Das Landratsamt Sächsische Schweiz-Osterzgebirge hat für heute ein Demonstrationsverbot im Umkreis der Flüchtlingsunterkunft in Freital verhängt. Von 16 Uhr bis Mitternacht seien dort alle öffentlichen Versammlungen und Aufzüge unter freiem Himmel untersagt, teilte die Behörde in Pirna mit. Ausländerfeindliche Proteste vor einem als Asylbewerberheim genutzten Hotel in der Kleinstadt Freital hatten in den vergangenen Wochen für bundesweites Aufsehen gesorgt.

In sozialen Netzwerken hatten rechte Gruppen nun erneut Protestaktionen angekündigt, hieß es. Auch deshalb könne man weitere gewalttätige Auseinandersetzungen nicht ausschließen. Nur durch das Versammlungsverbot könne laut Landratsamt die Sicherheit von Anwohnern und Heimbewohnern gewährleistet werden.

Die Gewalt hatte sich in den vergangenen Tagen auch gegen Einzelpersonen gerichtet.

In der Nacht zum Montag war das Auto eines Linken-Stadtrats, der Veranstaltungen gegen Rassismus mitorganisiert hatte, beschädigt worden.

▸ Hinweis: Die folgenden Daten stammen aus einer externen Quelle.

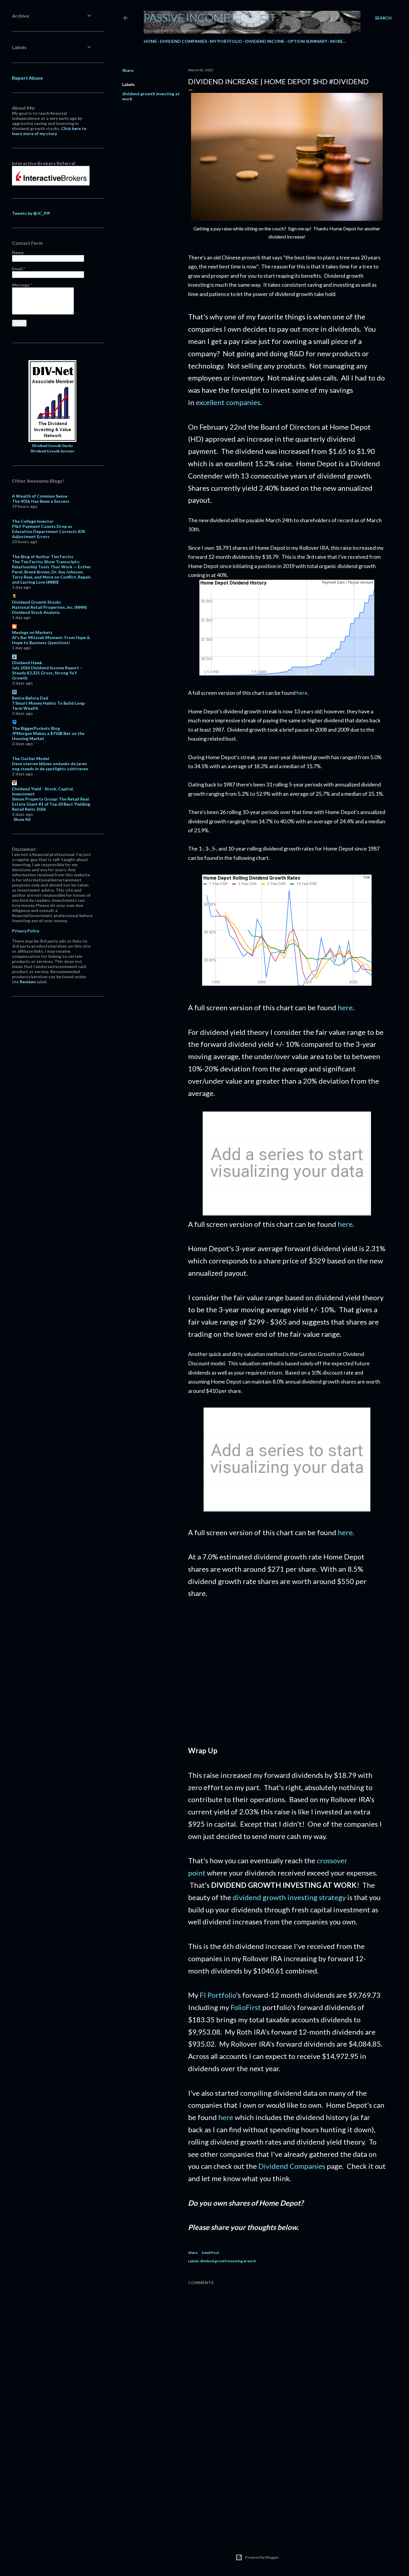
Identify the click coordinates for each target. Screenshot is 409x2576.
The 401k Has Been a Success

Unbekannte hatten einen verbotenen Böller ins Innere des Wagens geworfen.

Verfassungsschutzpräsident Hans-Georg Maaßen warnte nun ebenfalls vor rechtsextremistischen Anschlägen auf Flüchtlingsheime und deren Bewohner. Er fürchte "gezielte Anschläge auf bewohnte Flüchtlingsunterkünfte", bei denen "es auch zu Opfern kommen könnte", sagte Maaßen dem "Focus". "Die Lage hat sich in den vergangenen Wochen zugespitzt."

In der vergangenen Nacht hatte es den nächsten Anschlag auf ein Asylbewerberheim gegeben. Unbekannte warfen nach Angaben der Polizei drei Brandflaschen in eine Flüchtlingsunterkunft im sächsischen Lunzenau. Eine Hecke vor dem Haus fing Feuer. Die Hitze ließ Fensterscheiben bersten, beschädigte Jalousien und verrußte das noch unbewohnte Haus.

Die Deutsche Polizeigewerkschaft hatte jüngst vorgeschlagen, Flüchtlingsheime mit Bannmeilen vor gewaltbereiten Demonstranten zu beschützen. Sachsens Landesregierung sieht dafür aber keine Notwendigkeit.